Data extract: Begin
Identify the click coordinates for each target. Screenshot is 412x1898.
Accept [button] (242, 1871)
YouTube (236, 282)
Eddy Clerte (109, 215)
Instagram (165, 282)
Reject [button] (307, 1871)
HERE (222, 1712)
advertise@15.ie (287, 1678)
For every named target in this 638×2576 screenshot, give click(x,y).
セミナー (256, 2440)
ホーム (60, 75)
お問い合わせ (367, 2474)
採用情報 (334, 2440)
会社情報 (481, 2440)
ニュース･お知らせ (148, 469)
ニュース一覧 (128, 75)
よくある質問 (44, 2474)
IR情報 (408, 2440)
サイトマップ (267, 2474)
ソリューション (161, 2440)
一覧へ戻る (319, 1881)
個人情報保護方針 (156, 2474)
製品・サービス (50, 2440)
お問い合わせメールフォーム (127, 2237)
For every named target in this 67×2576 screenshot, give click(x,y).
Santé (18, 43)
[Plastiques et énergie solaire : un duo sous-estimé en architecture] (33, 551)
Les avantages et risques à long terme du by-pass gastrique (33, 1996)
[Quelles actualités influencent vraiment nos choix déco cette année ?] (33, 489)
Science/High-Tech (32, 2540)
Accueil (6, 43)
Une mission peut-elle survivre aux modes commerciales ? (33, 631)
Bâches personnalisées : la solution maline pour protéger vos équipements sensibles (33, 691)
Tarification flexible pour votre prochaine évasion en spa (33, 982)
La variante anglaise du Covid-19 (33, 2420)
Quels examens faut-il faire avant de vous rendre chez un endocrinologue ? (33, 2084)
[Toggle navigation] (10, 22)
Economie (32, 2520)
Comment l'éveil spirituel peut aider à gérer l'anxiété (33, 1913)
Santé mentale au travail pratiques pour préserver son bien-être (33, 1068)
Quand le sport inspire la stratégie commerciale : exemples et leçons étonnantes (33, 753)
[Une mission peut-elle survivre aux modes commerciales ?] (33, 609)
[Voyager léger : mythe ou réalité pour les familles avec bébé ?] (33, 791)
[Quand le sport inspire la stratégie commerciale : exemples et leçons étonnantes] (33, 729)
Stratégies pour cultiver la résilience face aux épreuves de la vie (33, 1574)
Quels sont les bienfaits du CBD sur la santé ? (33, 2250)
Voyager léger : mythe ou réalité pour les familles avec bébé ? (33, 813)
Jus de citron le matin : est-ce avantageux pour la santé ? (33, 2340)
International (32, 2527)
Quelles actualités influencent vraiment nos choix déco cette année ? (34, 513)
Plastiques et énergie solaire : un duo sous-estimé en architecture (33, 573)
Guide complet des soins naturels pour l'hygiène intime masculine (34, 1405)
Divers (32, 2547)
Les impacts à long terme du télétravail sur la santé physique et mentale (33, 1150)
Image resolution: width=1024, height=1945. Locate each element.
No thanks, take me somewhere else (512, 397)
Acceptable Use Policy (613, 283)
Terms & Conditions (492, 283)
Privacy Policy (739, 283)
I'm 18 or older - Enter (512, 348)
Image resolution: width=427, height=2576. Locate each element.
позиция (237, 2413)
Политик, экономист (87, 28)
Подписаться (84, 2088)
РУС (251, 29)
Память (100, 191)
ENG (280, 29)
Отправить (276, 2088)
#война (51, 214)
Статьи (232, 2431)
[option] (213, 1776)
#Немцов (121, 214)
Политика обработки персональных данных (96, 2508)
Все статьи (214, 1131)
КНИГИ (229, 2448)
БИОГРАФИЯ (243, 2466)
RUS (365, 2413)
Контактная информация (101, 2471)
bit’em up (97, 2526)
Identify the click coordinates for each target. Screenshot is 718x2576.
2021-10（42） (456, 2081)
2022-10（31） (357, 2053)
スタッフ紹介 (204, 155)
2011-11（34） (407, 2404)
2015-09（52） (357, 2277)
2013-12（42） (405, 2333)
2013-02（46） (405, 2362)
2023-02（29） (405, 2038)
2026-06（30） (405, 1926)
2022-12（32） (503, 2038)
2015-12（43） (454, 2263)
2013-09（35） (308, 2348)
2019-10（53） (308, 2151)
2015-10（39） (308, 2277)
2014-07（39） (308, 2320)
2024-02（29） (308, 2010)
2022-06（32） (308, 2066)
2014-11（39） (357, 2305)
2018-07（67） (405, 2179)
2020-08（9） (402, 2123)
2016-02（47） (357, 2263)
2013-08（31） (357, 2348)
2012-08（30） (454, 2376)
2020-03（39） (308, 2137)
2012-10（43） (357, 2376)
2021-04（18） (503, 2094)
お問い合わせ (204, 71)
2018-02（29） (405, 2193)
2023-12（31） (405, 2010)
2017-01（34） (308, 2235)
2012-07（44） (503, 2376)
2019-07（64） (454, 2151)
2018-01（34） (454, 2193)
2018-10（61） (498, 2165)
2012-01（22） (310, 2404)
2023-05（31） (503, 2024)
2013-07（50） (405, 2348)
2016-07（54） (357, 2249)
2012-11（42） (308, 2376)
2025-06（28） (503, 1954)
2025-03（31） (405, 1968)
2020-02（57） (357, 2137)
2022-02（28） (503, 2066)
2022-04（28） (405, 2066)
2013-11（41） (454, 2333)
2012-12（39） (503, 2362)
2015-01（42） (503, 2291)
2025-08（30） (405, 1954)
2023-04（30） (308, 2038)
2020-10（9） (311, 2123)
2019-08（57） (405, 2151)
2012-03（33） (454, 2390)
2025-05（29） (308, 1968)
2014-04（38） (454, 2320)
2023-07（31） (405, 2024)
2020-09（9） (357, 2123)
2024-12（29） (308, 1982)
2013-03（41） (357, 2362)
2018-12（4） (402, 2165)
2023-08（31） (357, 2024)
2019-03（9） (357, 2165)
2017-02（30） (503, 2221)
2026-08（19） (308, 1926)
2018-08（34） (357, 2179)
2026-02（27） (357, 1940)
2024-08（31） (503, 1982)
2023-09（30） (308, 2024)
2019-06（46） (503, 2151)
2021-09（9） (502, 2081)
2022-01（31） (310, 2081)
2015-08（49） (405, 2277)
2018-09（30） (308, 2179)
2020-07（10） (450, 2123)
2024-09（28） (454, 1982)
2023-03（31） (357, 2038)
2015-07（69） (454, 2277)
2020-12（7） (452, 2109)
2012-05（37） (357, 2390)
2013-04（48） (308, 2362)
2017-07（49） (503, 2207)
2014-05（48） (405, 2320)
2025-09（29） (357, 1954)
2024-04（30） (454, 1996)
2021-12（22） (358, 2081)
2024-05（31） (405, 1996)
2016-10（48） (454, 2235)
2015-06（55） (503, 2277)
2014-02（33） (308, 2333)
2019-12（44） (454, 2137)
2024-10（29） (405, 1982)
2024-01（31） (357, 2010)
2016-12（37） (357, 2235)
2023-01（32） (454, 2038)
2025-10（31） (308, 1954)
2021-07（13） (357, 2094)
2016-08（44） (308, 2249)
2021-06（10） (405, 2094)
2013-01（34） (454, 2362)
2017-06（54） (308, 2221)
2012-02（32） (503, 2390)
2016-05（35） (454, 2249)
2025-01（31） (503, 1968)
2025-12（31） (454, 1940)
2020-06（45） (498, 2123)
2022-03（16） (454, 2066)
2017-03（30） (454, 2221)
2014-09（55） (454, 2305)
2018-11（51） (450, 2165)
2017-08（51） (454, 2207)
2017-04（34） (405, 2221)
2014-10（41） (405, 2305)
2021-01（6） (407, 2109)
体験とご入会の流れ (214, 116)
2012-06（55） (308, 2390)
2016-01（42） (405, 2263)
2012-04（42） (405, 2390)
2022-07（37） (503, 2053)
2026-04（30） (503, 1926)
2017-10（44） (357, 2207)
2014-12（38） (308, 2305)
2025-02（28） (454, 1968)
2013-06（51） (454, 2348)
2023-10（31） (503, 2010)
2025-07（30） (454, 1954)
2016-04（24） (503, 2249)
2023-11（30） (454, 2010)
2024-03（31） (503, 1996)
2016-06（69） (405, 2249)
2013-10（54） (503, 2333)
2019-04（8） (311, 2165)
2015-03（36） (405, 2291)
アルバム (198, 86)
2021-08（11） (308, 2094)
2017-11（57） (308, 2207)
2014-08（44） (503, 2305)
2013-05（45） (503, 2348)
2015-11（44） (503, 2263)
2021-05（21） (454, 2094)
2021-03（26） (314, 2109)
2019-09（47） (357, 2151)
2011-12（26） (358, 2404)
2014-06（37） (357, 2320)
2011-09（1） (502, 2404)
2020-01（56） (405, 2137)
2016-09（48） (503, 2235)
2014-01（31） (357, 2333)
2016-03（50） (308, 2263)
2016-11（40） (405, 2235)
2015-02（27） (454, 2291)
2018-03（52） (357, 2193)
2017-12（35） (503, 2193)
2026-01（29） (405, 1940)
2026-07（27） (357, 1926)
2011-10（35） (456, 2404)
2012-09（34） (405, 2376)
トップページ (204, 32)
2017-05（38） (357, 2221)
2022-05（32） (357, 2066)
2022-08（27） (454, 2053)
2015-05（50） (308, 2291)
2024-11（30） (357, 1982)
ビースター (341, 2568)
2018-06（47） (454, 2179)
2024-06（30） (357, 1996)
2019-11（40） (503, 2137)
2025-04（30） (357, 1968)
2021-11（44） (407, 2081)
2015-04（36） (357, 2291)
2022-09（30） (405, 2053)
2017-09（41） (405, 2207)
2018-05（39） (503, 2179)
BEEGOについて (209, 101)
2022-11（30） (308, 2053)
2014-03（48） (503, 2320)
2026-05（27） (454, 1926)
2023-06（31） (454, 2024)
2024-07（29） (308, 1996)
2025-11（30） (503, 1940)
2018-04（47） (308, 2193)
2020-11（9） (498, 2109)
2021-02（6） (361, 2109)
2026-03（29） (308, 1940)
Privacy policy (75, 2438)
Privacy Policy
Data extract: End
Throughout the data above, report every line that contains the string "déco".

_Exercise answer:_
[Quelles actualités influencent vraiment nos choix déco cette année ?] (33, 489)
Quelles actualités influencent vraiment nos choix déco cette année ? (34, 513)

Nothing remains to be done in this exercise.